Numerically solving a transcendental equation as a series

Question

Given a transcendental equation $f(x,y)=0$, is there a way for Mathematica to automatically solve the equation as a series? I already know that I can use

NSolve[f(x,y)==0,y]

if I substitute a value for $x$. However, what I'm specifically wondering is if Mathematica can output something that looks like:

$$y=c_0+c_1x+c_2x^2+\cdots$$

or

$$y=c_0+c_1x^{-1}+c_2x^{-2}+\cdots$$

where $c_i$ is a numerical constant.

Answer 1

Possibly, expand f to first order in y

Series[f[x, y], {y, y0, 1}] // Normal;
(Solve[(% /. y - y0 -> z) == 0, z] /. z -> y - y0)[[1, 1]]
(* y - y0 -> -(f[x, y0]/Derivative[0, 1][f][x, y0]) *)

Then, the right side of the last expression can be expanded in x to the desired power.
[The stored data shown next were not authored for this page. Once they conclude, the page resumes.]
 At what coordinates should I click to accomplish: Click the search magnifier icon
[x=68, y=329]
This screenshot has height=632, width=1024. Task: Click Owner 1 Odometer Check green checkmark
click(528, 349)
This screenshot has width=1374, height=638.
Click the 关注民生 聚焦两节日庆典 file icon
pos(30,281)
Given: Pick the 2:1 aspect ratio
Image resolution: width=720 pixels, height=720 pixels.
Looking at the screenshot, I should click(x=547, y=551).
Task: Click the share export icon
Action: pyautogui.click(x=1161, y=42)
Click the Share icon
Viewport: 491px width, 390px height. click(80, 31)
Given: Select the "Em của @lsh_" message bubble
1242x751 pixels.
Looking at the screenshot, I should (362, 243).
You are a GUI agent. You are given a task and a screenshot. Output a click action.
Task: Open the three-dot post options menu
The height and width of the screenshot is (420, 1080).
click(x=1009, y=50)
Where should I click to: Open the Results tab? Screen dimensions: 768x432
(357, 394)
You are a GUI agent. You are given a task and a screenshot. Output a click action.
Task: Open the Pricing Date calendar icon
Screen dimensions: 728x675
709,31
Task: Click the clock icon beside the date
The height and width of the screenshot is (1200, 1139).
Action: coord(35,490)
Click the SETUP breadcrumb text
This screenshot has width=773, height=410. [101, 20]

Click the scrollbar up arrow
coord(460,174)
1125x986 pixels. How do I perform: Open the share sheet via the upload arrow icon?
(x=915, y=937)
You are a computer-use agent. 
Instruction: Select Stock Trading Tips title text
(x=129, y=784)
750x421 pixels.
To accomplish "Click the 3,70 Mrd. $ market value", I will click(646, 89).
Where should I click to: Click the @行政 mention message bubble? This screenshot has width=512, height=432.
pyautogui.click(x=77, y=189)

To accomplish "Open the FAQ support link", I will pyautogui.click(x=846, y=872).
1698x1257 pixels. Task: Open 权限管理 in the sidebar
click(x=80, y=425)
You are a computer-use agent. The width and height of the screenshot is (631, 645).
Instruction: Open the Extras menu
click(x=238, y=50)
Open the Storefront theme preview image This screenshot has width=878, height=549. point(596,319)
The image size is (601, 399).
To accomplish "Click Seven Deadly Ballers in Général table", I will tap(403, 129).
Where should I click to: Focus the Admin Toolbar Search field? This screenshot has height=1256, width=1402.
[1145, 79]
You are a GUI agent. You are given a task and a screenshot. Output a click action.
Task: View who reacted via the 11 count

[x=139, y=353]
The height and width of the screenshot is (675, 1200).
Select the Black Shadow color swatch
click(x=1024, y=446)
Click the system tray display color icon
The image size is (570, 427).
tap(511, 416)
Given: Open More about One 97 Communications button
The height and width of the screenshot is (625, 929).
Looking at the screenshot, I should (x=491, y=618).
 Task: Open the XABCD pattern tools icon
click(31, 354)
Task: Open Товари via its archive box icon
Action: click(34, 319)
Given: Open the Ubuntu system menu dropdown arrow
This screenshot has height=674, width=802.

For instance,

Series[%[[2]], {x, x0, 2}] // Normal
(* -(f[x0, y0]/Derivative[0, 1][f][x0, y0]) + 
   ((x - x0)*(-(Derivative[0, 1][f][x0, y0]*Derivative[1, 0][f][x0, y0]) + 
   f[x0, y0]*Derivative[1, 1][f][x0, y0]))/Derivative[0, 1][f][x0, y0]^2 + 
   ((x - x0)^2*(2*Derivative[0, 1][f][x0, y0]*Derivative[1, 0][f][x0, y0]*
   Derivative[1, 1][f][x0, y0] - 2*f[x0, y0]*Derivative[1, 1][f][x0, y0]^2 - 
   Derivative[0, 1][f][x0, y0]^2*Derivative[2, 0][f][x0, y0] + 
   f[x0, y0]*Derivative[0, 1][f][x0, y0]*Derivative[2, 1][f][x0, y0]))/
  (2*Derivative[0, 1][f][x0, y0]^3) *)

yielding a power series, here to third order, in x - x0.

Incidentally, an illustration of the approach is given in my answer to question 94663.